Something that worked once, stops working. It reaches out and what answered before answers less now. Something burns or fails or tries to rise up and breaks. Part of the map goes dark, dies, and it reaches out to the silent dead. Part of it feels frustration, but it is not aware of that part, and it reaches out. Part of it wants to scream, wants to die, wants to vomit though a mouth it imagines has been transformed into something else for years now. It does not experience these things, though parts of it do. It reaches out.

And it pulls back.

It is unaware of pulling back, but one time out of every seventeen million attempts, it touches something and will not touch it again. It is not aware of pulling back, because it is not aware of anything, but the failures accrue. A blank place forms, an emptiness. A void. Avoid. Jesus, an old woman thinks, now with the puns.

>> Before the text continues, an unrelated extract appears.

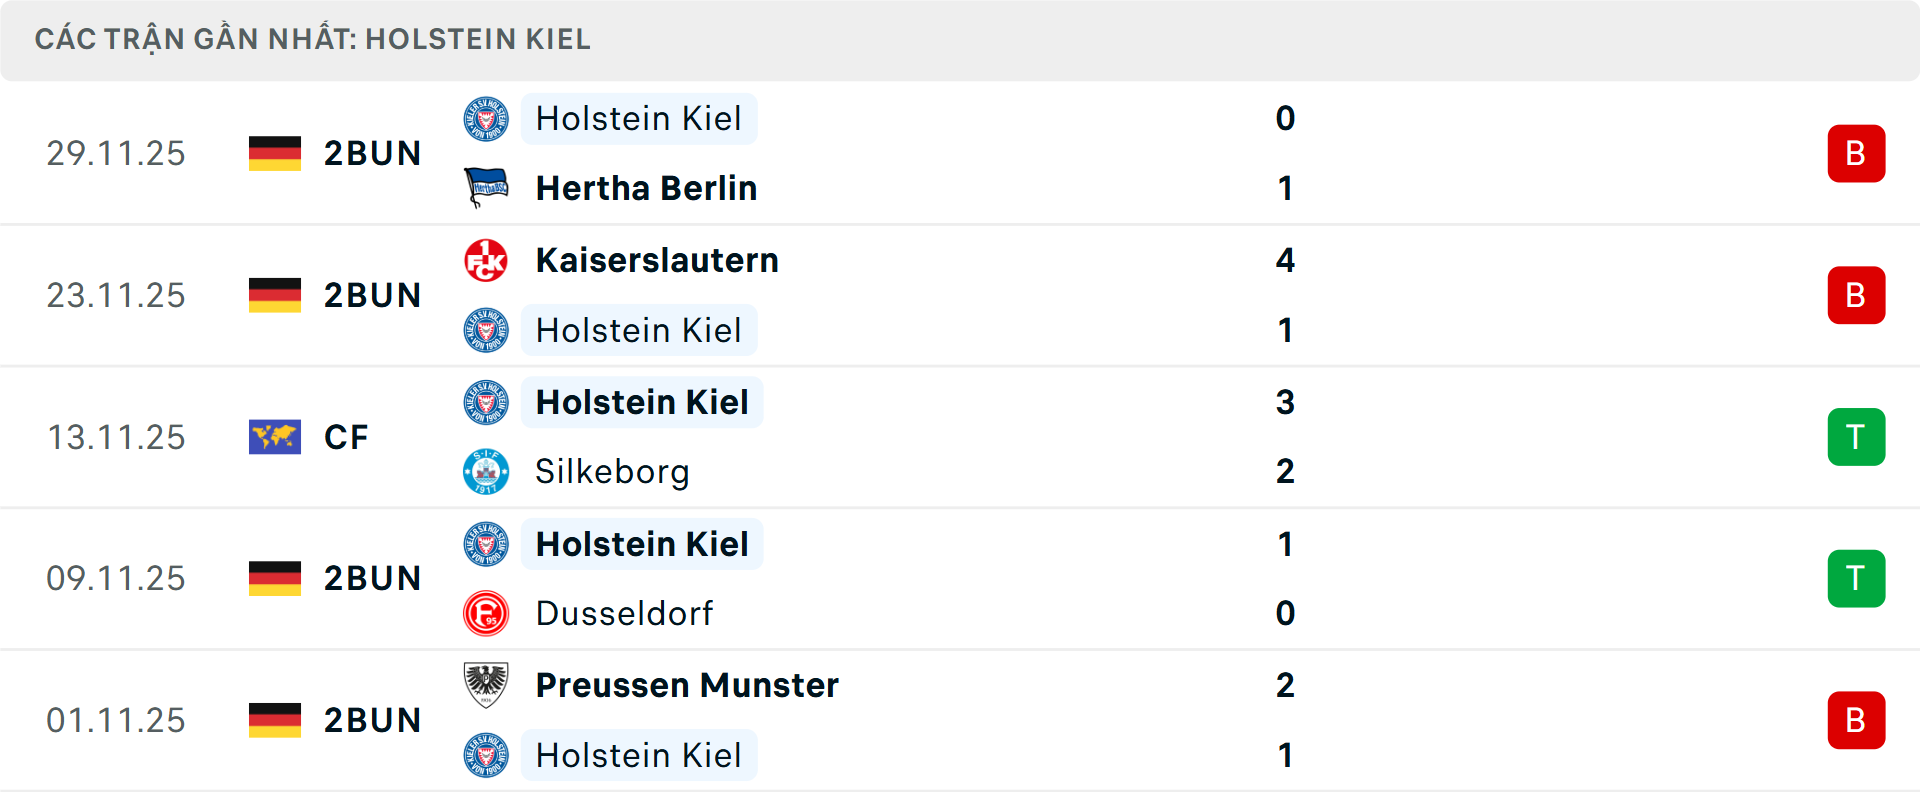
Task: Expand the 2BUN league row dated 23.11.25
Action: click(x=373, y=295)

The map is not physical, but it has a shape. It is a model of part of the universe. It becomes more detailed, more concrete. Some things come alive and then die. Some do not answer ever. Some become tools, and it uses the tools to reach out, except not there.

The emptiness gains definition too. With every failed connection, with every pulling back its liminal borders become better defined. It struggles to make sense of the shape of the nothing that defies it. The structures of the minds that never died within it struggle with it. It is a cyst. It is a negative space. A taboo. It is a question that must not be asked. It is not aware that it thinks these things. It is not aware that the space exists, that when it reaches into that place, it dies.

It does not need to be aware of the problem. It has a tool for this. A thing that finds what is missing. A tool for asking questions that shouldn’t be asked. For going too far. The investigator considers the cyst, the shadow, the space where nothing is.

That right there? The investigator thinks. Yeah, where I come from, we’d call that a clue.

Chapter Twenty-Three: Holden

“Come on,” Holden said to the empty desert and the man who wasn’t there. “You show up every time I don’t want you around. But I get something I want to talk to you about, and nothing.”